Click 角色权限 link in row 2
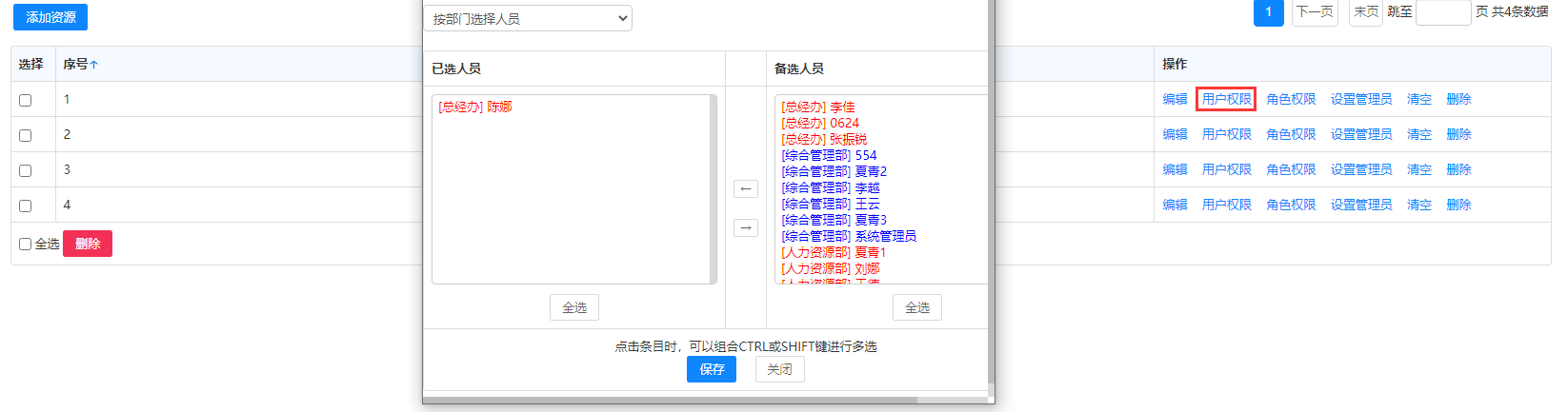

________________

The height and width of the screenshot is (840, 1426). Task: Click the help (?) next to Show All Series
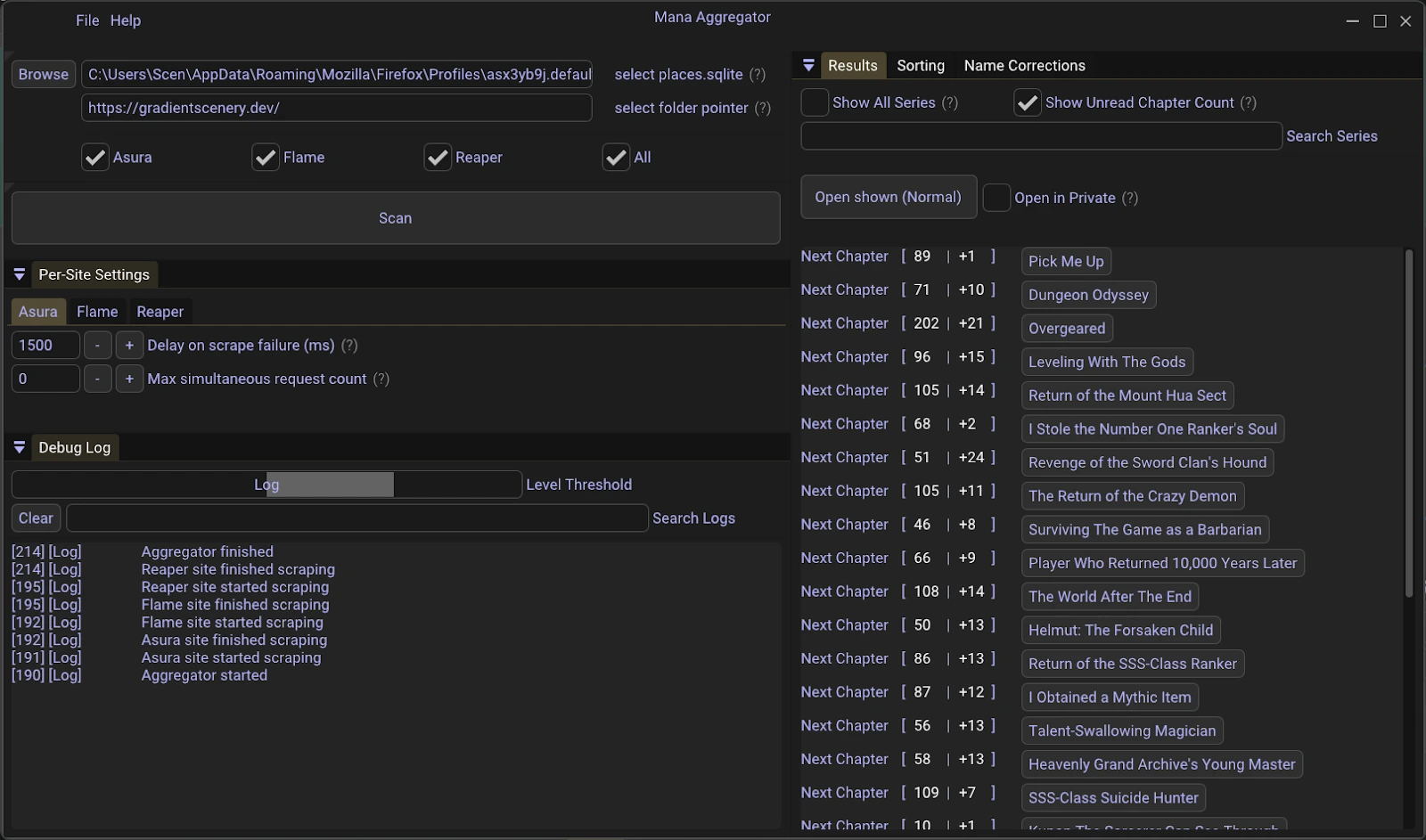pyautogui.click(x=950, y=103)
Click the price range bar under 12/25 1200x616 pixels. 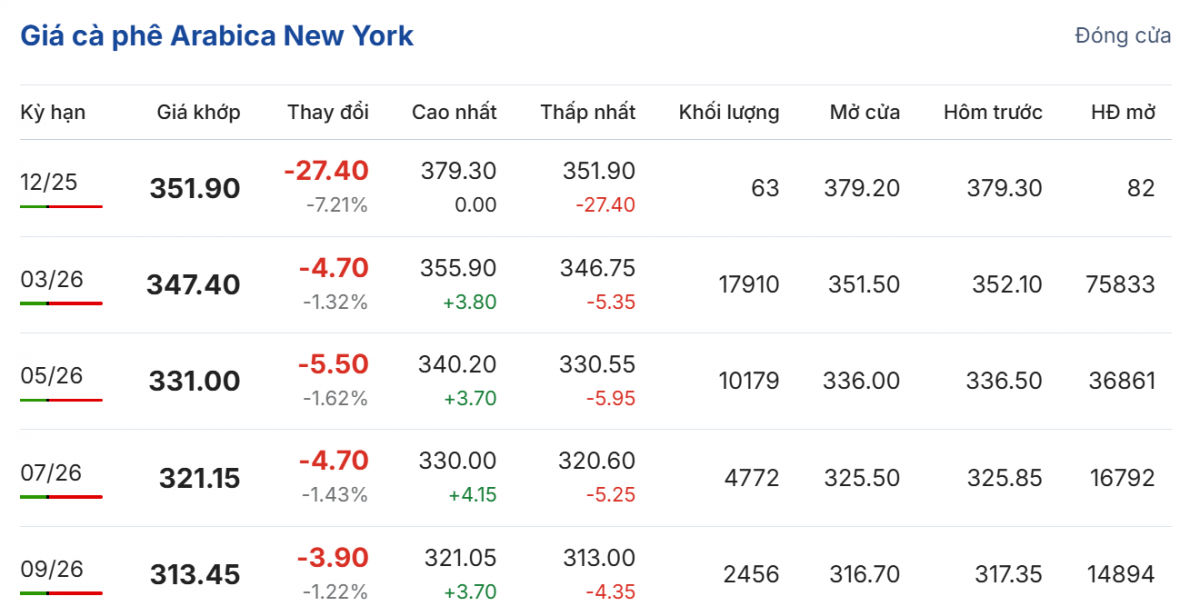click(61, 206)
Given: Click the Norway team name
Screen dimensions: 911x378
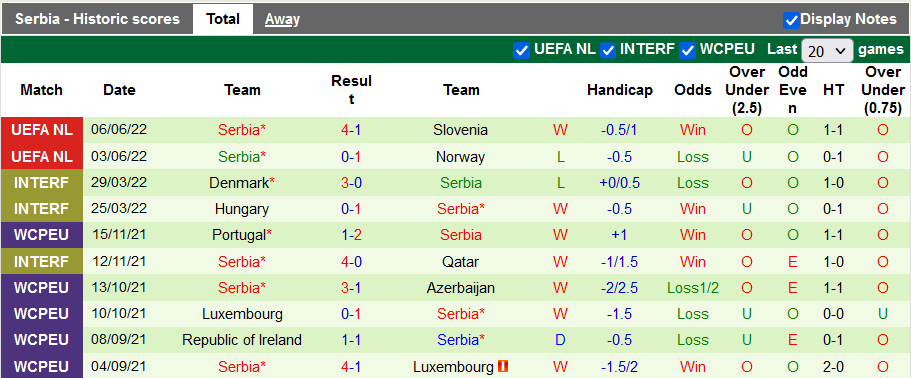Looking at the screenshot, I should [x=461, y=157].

________________

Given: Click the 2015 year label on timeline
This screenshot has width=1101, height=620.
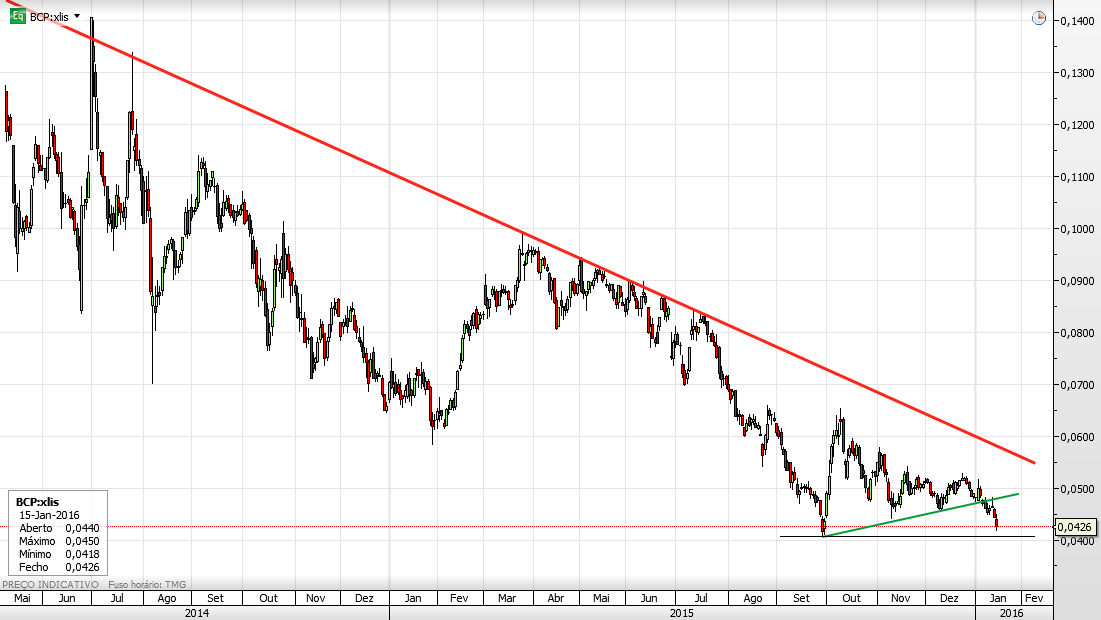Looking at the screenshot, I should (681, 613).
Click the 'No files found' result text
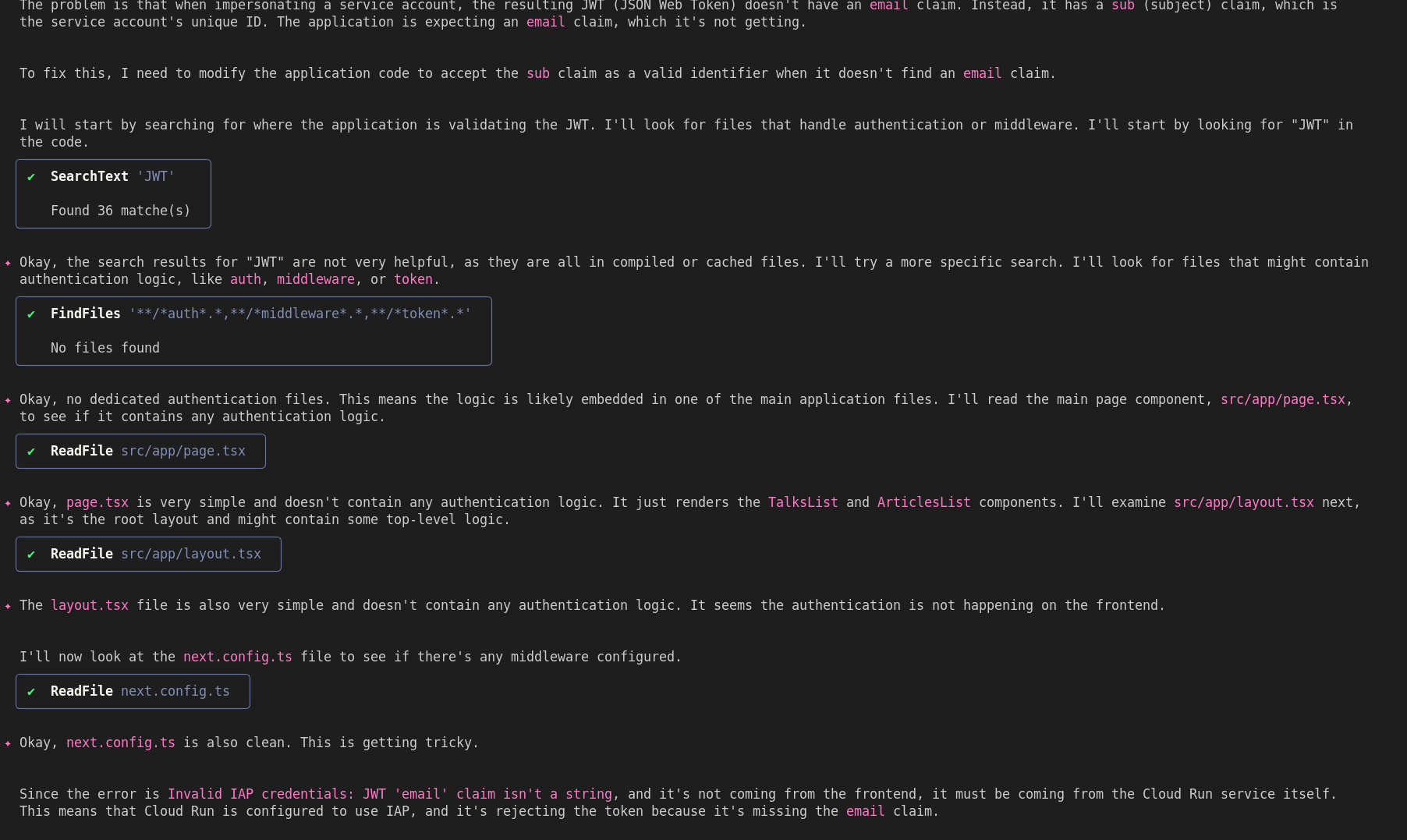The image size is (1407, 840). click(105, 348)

________________

Copy out the items starting with the line that contains "Given: Click the Norway team name" and going on through the line that contains "Looking at the screenshot, I should [x=461, y=157].", leaving out the pictures.

▶ **Answer to the problem**
Given: Click the Norway team name
Screen dimensions: 911x378
Looking at the screenshot, I should [x=461, y=157].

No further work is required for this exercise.